- _Goal of the exercise_: Include in the output the line containing "Instruction: Open the" and each subsequent line of the records, through the end, transcribed exactly. Add nothing else.
::: Exercise data
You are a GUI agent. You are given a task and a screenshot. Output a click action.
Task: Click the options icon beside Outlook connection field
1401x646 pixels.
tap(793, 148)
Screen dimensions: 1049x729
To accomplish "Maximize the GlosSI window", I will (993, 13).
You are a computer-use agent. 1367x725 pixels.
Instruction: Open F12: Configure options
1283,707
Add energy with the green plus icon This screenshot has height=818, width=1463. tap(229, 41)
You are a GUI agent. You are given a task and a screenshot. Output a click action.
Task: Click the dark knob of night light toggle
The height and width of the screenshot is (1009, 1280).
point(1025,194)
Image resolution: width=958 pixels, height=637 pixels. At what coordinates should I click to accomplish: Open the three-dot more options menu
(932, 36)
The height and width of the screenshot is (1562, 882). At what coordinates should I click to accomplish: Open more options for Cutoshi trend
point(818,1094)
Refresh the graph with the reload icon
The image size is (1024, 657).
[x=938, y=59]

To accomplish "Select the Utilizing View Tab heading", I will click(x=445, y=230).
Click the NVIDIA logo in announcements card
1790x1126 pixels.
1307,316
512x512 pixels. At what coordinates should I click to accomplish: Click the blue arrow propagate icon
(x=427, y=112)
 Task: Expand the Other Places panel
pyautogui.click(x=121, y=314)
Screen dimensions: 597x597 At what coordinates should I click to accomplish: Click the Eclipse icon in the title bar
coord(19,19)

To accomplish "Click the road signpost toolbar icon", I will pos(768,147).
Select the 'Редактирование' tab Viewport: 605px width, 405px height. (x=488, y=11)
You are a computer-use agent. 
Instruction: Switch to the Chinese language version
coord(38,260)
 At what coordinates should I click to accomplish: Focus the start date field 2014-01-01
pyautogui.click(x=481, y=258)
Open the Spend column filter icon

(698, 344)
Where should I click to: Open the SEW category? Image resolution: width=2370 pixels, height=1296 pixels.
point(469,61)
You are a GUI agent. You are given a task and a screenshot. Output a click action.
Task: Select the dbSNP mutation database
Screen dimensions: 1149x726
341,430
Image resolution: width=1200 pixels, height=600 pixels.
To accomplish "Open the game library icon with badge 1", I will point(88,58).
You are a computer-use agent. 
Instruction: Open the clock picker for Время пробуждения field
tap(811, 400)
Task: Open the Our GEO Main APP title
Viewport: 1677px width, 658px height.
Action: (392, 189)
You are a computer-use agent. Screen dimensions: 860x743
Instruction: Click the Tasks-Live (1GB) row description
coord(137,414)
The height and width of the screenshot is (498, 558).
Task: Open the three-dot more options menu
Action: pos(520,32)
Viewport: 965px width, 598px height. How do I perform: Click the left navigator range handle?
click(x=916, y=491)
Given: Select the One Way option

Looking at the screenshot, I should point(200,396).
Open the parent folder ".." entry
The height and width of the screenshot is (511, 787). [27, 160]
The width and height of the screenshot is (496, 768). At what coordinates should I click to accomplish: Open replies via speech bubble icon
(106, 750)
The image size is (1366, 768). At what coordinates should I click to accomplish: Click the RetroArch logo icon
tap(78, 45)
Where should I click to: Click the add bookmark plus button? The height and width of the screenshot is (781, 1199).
::::::
- _Task response_:
Instruction: Open the clock picker for Время пробуждения field
tap(811, 400)
Task: Open the Our GEO Main APP title
Viewport: 1677px width, 658px height.
Action: (392, 189)
You are a computer-use agent. Screen dimensions: 860x743
Instruction: Click the Tasks-Live (1GB) row description
coord(137,414)
The height and width of the screenshot is (498, 558).
Task: Open the three-dot more options menu
Action: pos(520,32)
Viewport: 965px width, 598px height. How do I perform: Click the left navigator range handle?
click(x=916, y=491)
Given: Select the One Way option

Looking at the screenshot, I should point(200,396).
Open the parent folder ".." entry
The height and width of the screenshot is (511, 787). [27, 160]
The width and height of the screenshot is (496, 768). At what coordinates should I click to accomplish: Open replies via speech bubble icon
(106, 750)
The image size is (1366, 768). At what coordinates should I click to accomplish: Click the RetroArch logo icon
tap(78, 45)
Where should I click to: Click the add bookmark plus button? The height and width of the screenshot is (781, 1199).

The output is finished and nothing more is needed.